I know it's not really the same, but I've noticed some people will just give up trying to talk to me if I take a few seconds longer than normal to reply, but I'm not going to wear a t-shirt reading "I'm autistic" so they'll know. Also I don't really like talking to people so it's not always bad.
 
Abelism is grim, I'm sorry you have to experience it. We get it here a lot. The other day I was in town and an old lady (she was SUPER old. Like 85+) was walking 0.2 miles per hour across the street trying to get to the taxis. I was there first, spotted her, and OF COURSE, gestured for her to come and get ahead of me and get the one I was about to get into. The taxi driver (think 60 year old stereotypical Greek bastard) was gesturing to me like I'd made his life hard because I was giving up my space to her because he knew he had to deal with her being slow and needed help in and out of the taxi. He clocked me as foreign and I heard him muttering under his breath. He soon shut up when I started speaking Greek fluently and he turned meek like a little bitch.

Greece is a VERY family orientated country. There are expectations to look after people in your family but if you don't have that then good fucking luck.

I don't get it in general. I spend my life thankful for my mobility and everything else I have.
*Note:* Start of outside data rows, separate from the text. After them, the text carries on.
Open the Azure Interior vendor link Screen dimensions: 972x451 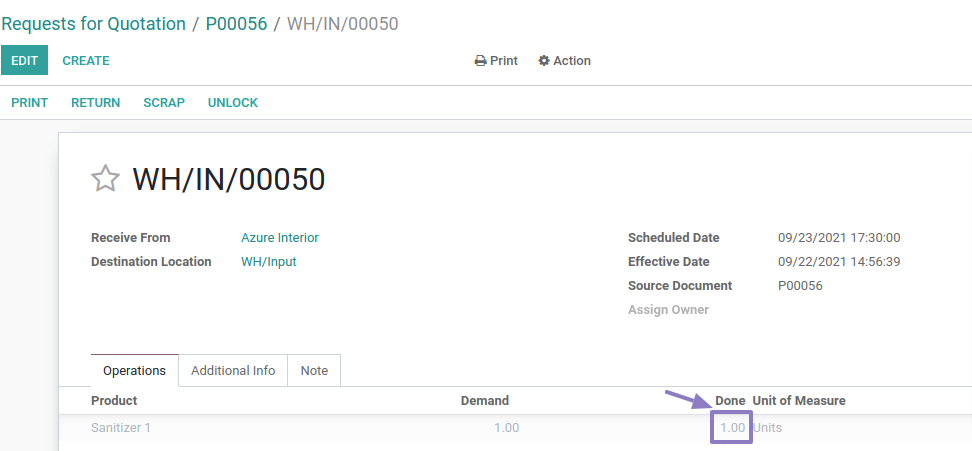(280, 238)

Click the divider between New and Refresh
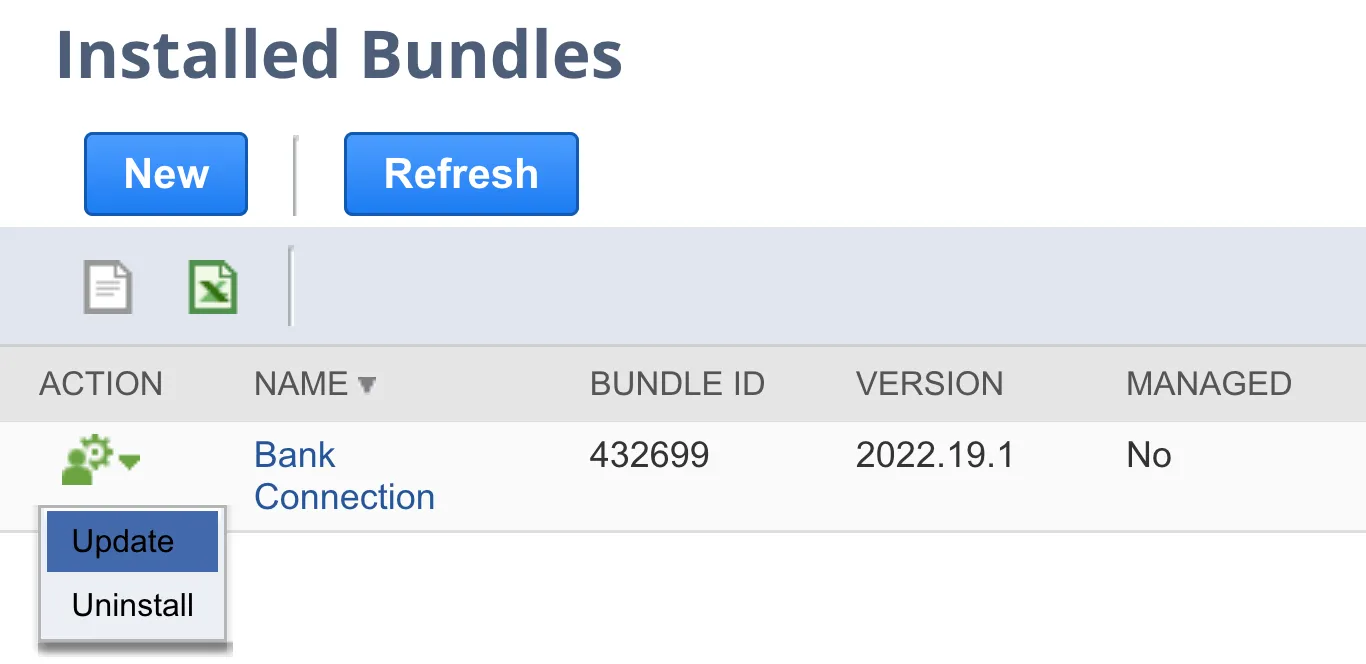[x=295, y=175]
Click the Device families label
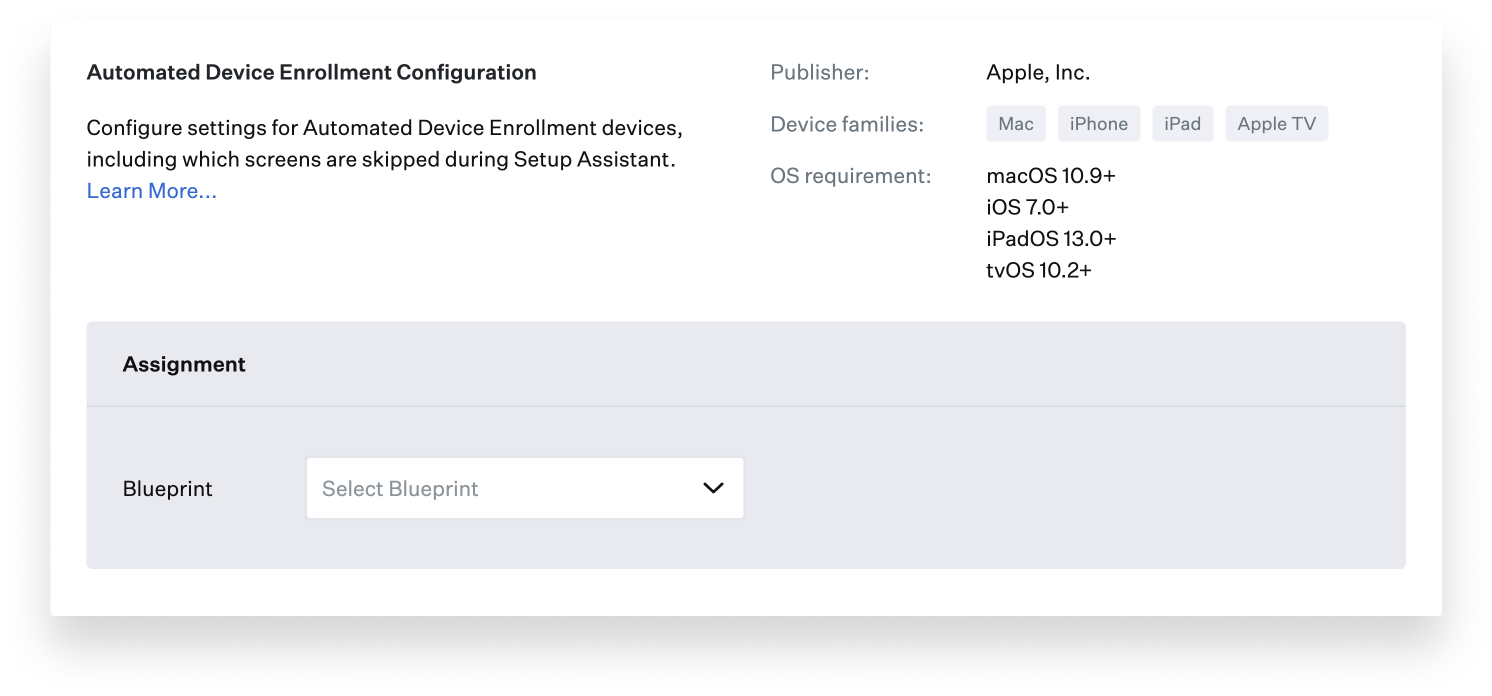1492x696 pixels. tap(846, 125)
I am super aware that it's just ONE bad day, one bad moment away from being diminished.

I live in the country alone with my cats for a reason.
 
Back home now, the assisted travel is usually a fast route through the airport, but passport control at Málaga airport was pretty horrendous, we were put in a short queue with only two families in front of us, but then they kept fetching golf carts of other assisted travel people and they kept jumping in front of us, and also some people who's names had been called for final boarding.

Me and my wife stayed calm, she was sat in the chair and an hour standing up is something I am fine with, but the people behind me where getting more and more irrate as each person got their passport seen, then they started Karening their way to the front, harassing the people just doing their jobs, slowing the process down even more, mumbling about wanting to see the manager, the police, anyone who would get them seen quicker, one old guy even collapsed, as he couldn't stand up any longer, I heard muttering of "maybe I should try that" like it was some kind of grift.

We got through, and our plane was already starting to board so at least we didn't have to wait long, we were delayed from taking off by other passengers struggling to get through.

At least when we got back to the UK there were some helpful people who helped push my suitcase while I got the wife up a ramp in her chair, she can so flat bits herself but ramps are tricky.